# GIVEN ENTRIES start
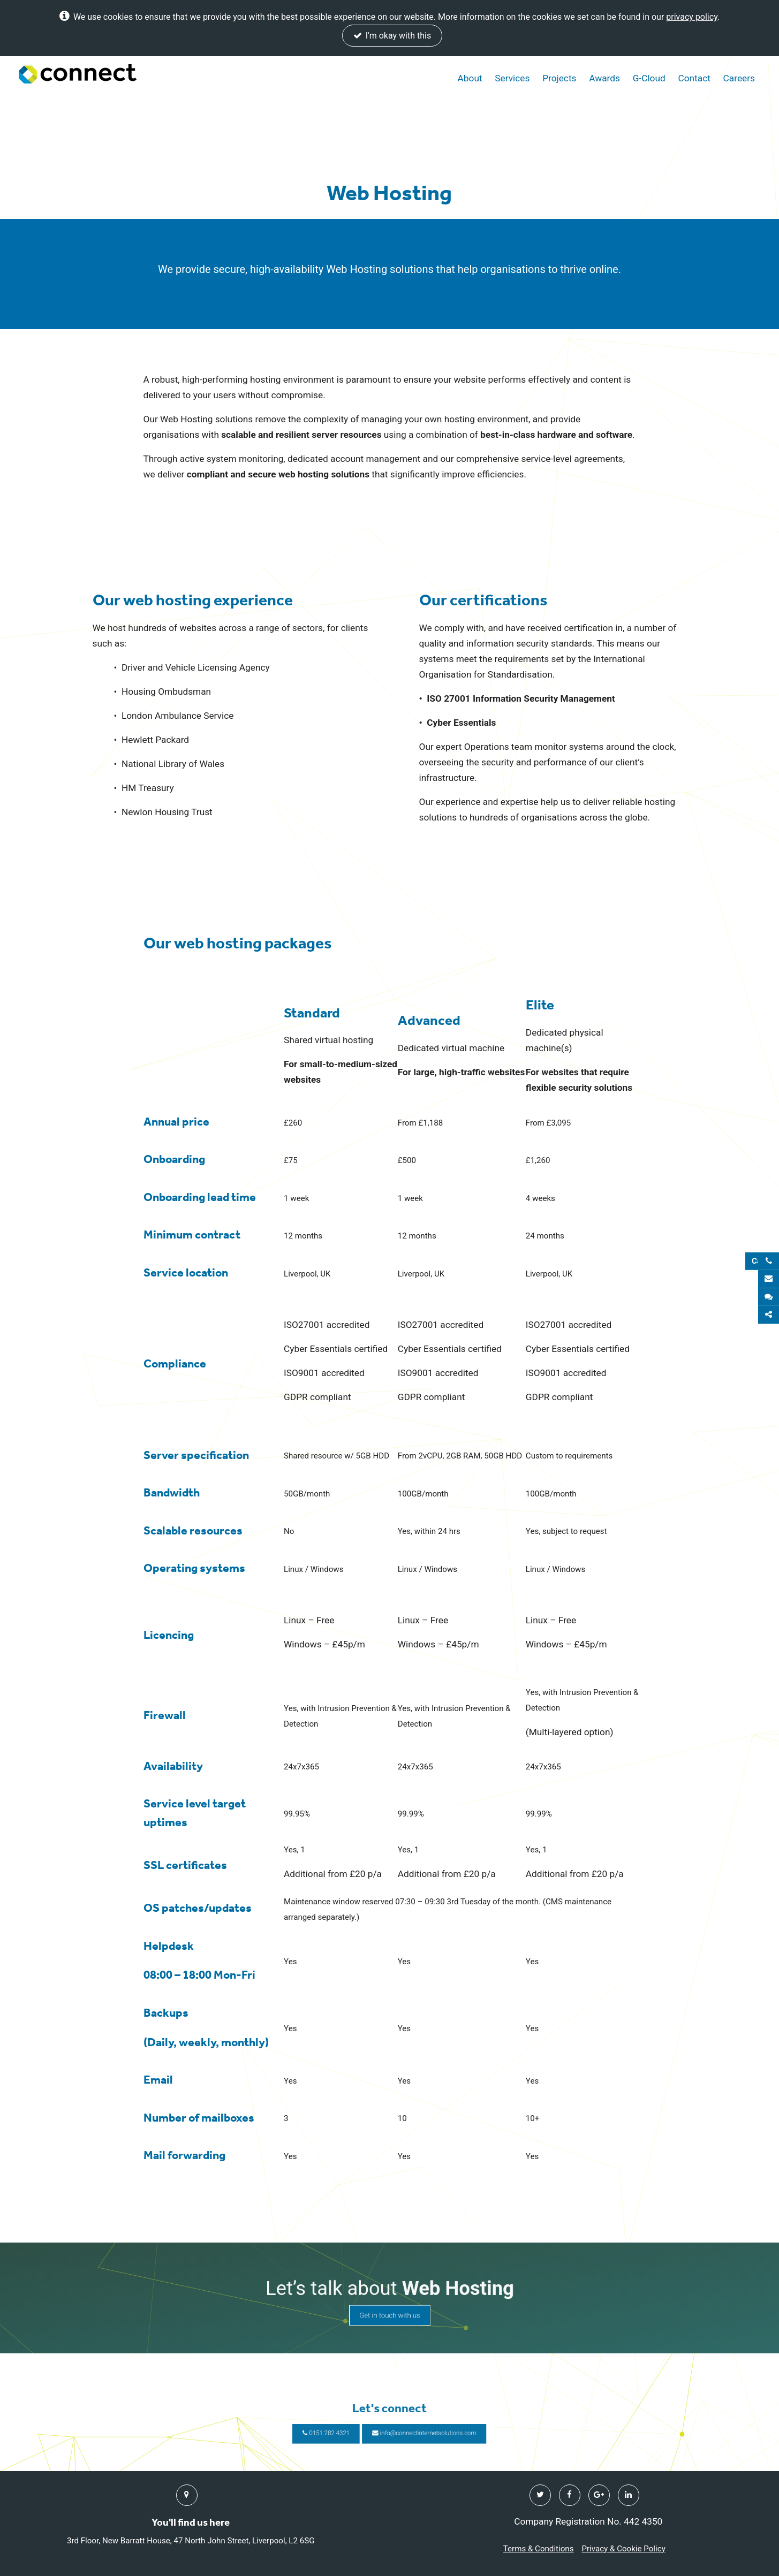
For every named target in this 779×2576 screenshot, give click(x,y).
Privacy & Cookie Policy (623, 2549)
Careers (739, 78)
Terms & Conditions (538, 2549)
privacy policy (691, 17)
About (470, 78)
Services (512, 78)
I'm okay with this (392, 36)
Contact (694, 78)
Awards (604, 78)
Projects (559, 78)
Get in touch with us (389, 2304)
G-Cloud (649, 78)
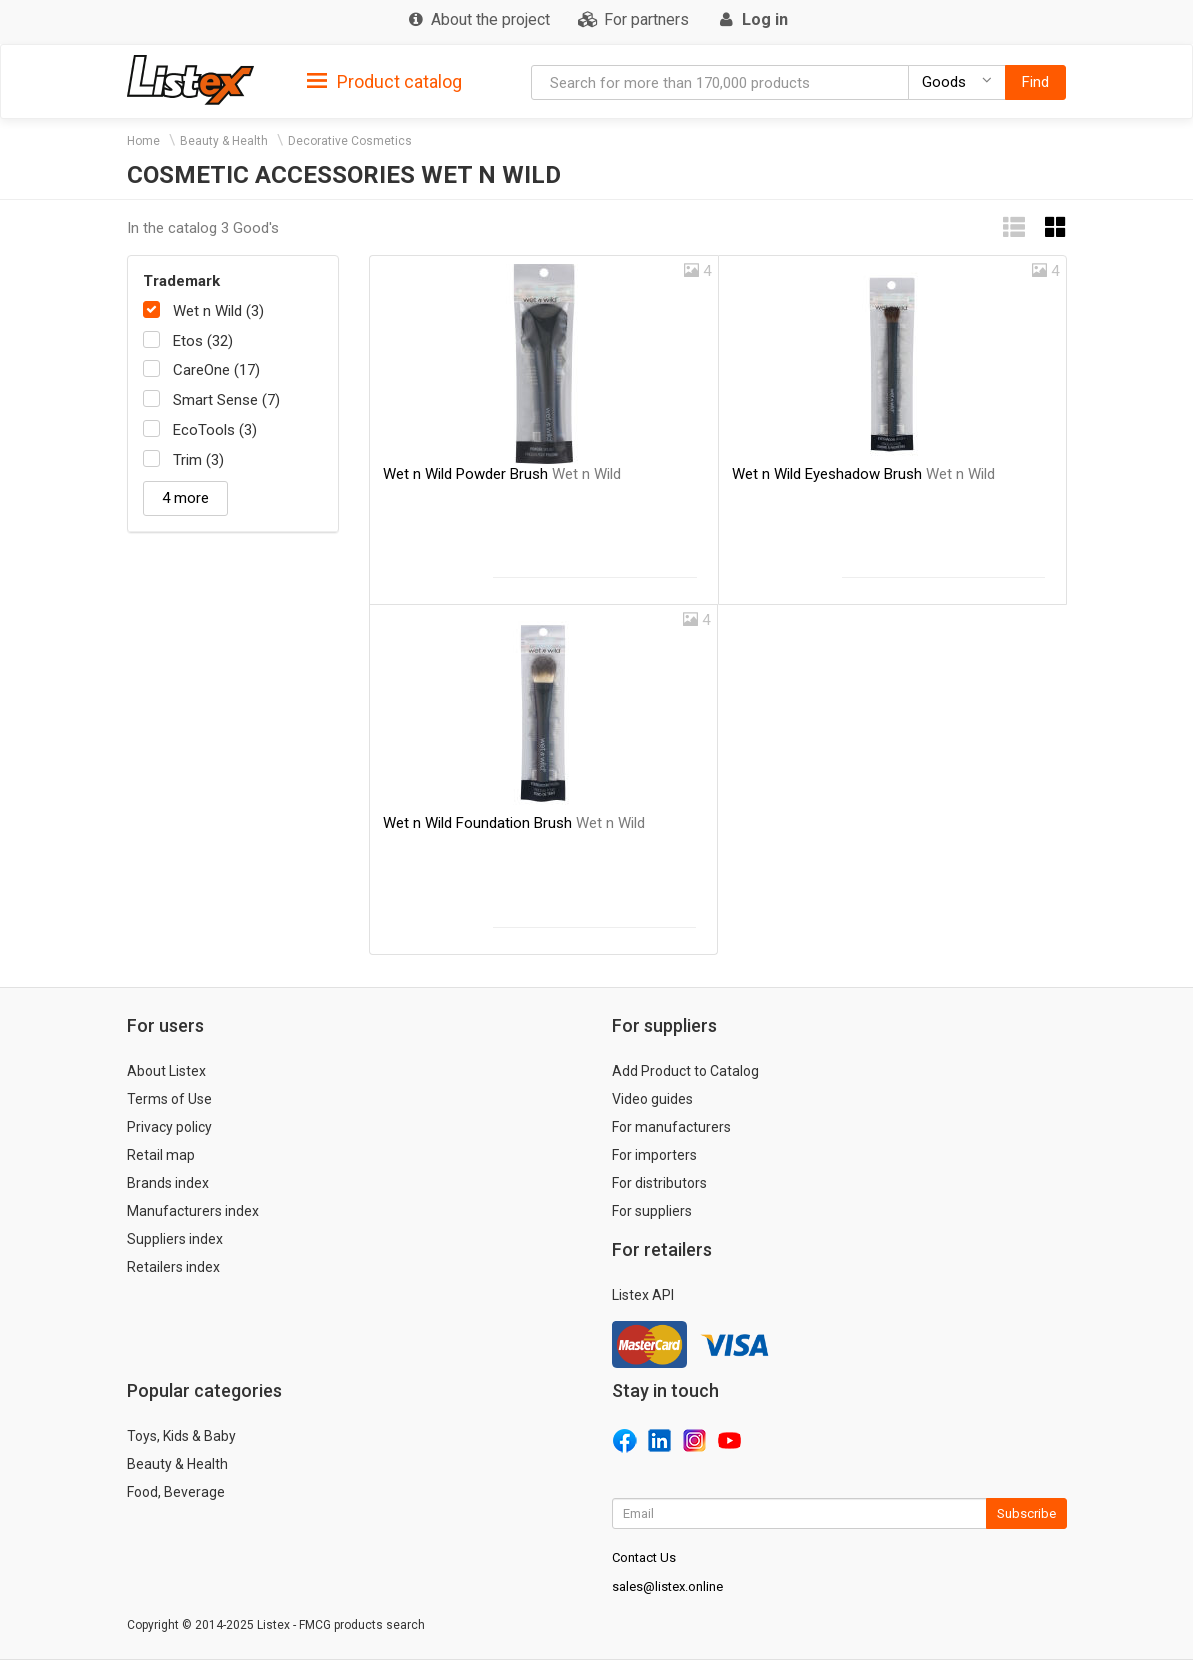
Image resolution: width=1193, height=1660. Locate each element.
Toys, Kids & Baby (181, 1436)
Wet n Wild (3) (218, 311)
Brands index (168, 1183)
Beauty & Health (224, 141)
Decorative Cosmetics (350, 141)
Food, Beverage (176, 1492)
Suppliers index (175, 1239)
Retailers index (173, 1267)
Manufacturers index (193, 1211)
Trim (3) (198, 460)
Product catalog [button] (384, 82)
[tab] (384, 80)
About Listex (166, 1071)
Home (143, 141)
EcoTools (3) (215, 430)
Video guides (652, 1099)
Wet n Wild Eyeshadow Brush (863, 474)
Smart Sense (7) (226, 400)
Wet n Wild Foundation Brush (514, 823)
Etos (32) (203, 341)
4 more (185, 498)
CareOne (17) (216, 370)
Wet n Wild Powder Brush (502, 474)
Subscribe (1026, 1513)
# GIVEN ENTRIES end
— INSTRUCTIONS TO FOLLOW —
Rewrite the lines from the one containing "4 more (185, 498)" through the end of the listing, inclusive, keeping each request as is but scaling every coordinate in the answers by 2.2 and rounding to whole numbers, with halves rounded up.

— THE OUTPUT —
4 more (407, 1096)
CareOne (17) (475, 814)
Wet n Wild Powder Brush (1104, 1043)
Subscribe (2257, 3329)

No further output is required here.